Hayek’s (1999b) second article, ‘Monetary Policy in the United States after the Recovery from the Crisis of 1920’, introduced German readers to new American approaches to the question. The US Federal Reserve had been established in 1913 and already Hayek was raising the question, ‘did the central banking system really offer the best possible remedy for the known weaknesses of the credit organization in the United States?’ (Hayek, 1999b, pp. 145–146). Based upon aggregated data of the sort produced by the institutionalists around Mitchel, it was widely argued that the Fed should make full use of a discretionary monetary policy. As Bruce Caldwell has explained, ‘If the price level (as measured by some statistically constructed index number) rose beyond a certain point, the Fed banks would follow restrictive policy in order to slow economic activity. If it fell they would do the reverse’ (Caldwell, 2004, p. 152). In his 1928 article, ‘Intertemporal Price Equilibrium and Movements in the Value of Money’, Hayek built upon his earlier objections to such ambitions and sought to ‘provide a theoretical argument against a monetary policy of stabilisation’ (Kresge, 1999, p. 30). This article also led him to consider the now largely forgotten work of William Trufant Foster and Waddill Catchings who advocated the concept of underconsumption. Hayek’s critique of their work in ‘The Paradox of Saving’ foreshadowed his later criticisms of Keynes (Hayek, 1995a, p. 74–120).

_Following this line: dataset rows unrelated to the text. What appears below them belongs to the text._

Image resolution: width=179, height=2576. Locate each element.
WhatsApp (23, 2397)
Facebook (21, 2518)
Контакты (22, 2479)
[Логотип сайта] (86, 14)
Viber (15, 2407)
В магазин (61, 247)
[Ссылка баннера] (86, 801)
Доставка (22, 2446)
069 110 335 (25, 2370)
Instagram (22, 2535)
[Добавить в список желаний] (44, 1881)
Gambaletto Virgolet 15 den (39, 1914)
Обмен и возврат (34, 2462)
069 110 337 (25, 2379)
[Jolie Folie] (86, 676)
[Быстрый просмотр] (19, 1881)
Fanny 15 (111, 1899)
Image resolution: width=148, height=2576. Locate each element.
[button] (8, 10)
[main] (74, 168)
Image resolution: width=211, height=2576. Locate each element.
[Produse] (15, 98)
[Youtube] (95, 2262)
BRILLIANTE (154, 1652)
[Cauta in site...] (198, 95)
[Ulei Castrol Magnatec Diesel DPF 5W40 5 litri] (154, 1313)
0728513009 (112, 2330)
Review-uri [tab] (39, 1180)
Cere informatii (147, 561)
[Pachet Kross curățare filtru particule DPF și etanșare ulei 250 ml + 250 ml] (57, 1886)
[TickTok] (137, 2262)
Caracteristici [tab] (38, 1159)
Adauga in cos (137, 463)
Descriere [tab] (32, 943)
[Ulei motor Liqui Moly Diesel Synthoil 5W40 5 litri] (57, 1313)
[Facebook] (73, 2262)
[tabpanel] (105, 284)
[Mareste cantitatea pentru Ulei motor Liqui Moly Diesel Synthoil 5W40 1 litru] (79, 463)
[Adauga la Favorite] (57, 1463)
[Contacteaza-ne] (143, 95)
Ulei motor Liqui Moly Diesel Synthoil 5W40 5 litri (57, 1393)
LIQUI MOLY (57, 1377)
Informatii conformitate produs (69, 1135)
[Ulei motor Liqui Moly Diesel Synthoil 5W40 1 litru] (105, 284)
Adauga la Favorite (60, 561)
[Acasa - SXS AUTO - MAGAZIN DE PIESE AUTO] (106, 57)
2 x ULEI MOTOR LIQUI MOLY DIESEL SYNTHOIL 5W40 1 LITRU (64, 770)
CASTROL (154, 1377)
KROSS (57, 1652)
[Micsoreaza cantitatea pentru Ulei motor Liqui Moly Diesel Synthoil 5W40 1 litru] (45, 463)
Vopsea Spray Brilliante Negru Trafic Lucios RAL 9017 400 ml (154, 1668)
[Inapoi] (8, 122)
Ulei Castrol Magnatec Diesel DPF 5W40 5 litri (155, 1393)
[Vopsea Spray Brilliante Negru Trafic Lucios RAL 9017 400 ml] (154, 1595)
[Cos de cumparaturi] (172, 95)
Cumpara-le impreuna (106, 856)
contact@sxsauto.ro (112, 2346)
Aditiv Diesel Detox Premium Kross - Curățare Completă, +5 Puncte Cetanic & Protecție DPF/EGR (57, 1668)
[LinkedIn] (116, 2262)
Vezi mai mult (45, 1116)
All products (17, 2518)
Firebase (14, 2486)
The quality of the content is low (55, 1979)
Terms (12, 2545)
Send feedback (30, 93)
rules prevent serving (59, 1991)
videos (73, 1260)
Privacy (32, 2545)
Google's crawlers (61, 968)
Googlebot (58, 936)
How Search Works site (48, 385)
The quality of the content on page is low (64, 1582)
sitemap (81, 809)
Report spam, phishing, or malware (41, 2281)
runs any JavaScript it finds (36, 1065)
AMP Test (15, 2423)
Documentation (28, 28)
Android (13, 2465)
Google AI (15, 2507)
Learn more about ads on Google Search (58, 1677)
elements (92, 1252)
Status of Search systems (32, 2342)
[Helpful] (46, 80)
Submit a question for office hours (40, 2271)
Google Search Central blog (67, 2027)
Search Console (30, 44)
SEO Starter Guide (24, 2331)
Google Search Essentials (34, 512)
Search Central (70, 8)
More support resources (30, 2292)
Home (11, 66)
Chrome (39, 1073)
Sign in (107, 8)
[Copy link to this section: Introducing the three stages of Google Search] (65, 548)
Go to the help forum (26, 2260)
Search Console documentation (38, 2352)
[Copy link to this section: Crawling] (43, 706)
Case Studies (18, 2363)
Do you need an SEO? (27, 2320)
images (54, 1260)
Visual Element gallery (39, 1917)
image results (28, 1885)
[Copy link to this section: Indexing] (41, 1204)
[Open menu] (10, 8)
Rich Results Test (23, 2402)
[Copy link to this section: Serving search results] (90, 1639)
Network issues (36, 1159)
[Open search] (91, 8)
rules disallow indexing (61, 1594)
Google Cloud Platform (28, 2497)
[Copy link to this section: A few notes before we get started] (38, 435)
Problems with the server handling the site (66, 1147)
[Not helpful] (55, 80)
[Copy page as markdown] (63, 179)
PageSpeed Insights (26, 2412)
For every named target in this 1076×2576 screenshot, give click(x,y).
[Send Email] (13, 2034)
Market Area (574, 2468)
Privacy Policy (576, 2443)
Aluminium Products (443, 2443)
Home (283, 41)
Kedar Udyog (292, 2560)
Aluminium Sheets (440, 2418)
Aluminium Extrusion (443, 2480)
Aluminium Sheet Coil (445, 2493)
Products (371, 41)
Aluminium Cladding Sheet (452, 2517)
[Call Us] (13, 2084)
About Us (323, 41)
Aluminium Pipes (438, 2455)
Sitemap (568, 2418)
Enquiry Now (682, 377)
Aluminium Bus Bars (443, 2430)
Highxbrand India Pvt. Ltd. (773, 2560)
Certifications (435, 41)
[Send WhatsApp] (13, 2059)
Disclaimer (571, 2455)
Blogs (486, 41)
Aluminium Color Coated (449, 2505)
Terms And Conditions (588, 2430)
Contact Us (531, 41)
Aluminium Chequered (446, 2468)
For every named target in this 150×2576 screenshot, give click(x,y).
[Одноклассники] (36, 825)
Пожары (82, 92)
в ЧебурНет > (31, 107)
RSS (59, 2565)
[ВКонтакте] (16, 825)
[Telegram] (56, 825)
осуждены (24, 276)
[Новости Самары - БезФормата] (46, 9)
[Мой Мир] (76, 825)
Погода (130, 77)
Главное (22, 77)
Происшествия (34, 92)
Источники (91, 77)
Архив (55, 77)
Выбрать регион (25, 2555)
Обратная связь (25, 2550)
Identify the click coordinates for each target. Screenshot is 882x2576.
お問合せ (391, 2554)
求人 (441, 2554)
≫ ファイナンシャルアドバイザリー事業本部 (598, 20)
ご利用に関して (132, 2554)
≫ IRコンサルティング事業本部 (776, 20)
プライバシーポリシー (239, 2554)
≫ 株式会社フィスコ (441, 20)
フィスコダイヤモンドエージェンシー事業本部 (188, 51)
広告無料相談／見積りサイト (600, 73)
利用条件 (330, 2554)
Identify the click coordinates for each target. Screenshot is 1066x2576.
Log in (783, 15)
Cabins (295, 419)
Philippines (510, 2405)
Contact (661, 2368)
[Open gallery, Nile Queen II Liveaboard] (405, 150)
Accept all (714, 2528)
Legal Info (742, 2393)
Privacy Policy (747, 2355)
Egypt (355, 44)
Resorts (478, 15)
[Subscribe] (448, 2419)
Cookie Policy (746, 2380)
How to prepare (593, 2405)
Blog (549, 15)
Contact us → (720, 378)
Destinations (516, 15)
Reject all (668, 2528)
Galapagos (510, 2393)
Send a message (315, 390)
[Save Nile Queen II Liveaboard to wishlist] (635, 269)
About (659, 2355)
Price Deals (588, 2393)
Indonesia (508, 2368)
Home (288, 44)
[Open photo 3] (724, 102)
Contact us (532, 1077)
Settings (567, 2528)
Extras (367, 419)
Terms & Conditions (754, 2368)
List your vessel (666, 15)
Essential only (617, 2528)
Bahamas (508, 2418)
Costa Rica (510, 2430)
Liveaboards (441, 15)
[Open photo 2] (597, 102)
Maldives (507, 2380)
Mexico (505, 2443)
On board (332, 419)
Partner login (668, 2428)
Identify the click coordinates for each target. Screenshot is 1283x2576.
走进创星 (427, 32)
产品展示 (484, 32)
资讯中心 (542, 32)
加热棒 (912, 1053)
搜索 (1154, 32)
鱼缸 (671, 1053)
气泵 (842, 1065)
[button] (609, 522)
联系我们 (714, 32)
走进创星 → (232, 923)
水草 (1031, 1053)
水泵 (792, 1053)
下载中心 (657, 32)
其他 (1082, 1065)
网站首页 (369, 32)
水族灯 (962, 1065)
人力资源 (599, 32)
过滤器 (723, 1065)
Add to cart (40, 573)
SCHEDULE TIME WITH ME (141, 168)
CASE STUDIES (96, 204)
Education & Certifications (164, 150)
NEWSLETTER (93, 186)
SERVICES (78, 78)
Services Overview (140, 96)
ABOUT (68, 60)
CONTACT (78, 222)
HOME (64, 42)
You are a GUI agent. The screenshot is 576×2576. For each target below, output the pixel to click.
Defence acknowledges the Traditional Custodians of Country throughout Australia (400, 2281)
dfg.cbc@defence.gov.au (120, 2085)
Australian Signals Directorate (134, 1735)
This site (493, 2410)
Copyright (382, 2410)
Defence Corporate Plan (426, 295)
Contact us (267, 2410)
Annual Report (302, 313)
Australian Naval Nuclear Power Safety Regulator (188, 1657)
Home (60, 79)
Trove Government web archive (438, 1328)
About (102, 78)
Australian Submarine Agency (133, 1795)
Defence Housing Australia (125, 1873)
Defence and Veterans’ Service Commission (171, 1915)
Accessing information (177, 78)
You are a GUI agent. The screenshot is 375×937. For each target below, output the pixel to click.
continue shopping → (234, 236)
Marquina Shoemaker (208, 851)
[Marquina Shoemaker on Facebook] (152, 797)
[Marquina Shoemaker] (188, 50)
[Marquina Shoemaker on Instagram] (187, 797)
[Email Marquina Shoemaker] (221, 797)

In the article, he emphasised the way in which the general price level lags behind the overall cycle, rendering it an ‘unhelpful, potentially destabilising, guide to monetary policy’ (Caldwell, 2004, p. 152; Arena, 2002).3 Hayek’s American doctorate was never completed, but the question of whether prices should be stabilised by means of government and central bank measures to alter domestic monetary arrangements was one that occupied him for the rest of his life. By the end of the 1920s, therefore, Hayek had developed the fundamentals of an economic theory that stressed that it was the self-correcting tendencies of the market that must be relied upon and warned against government intervention.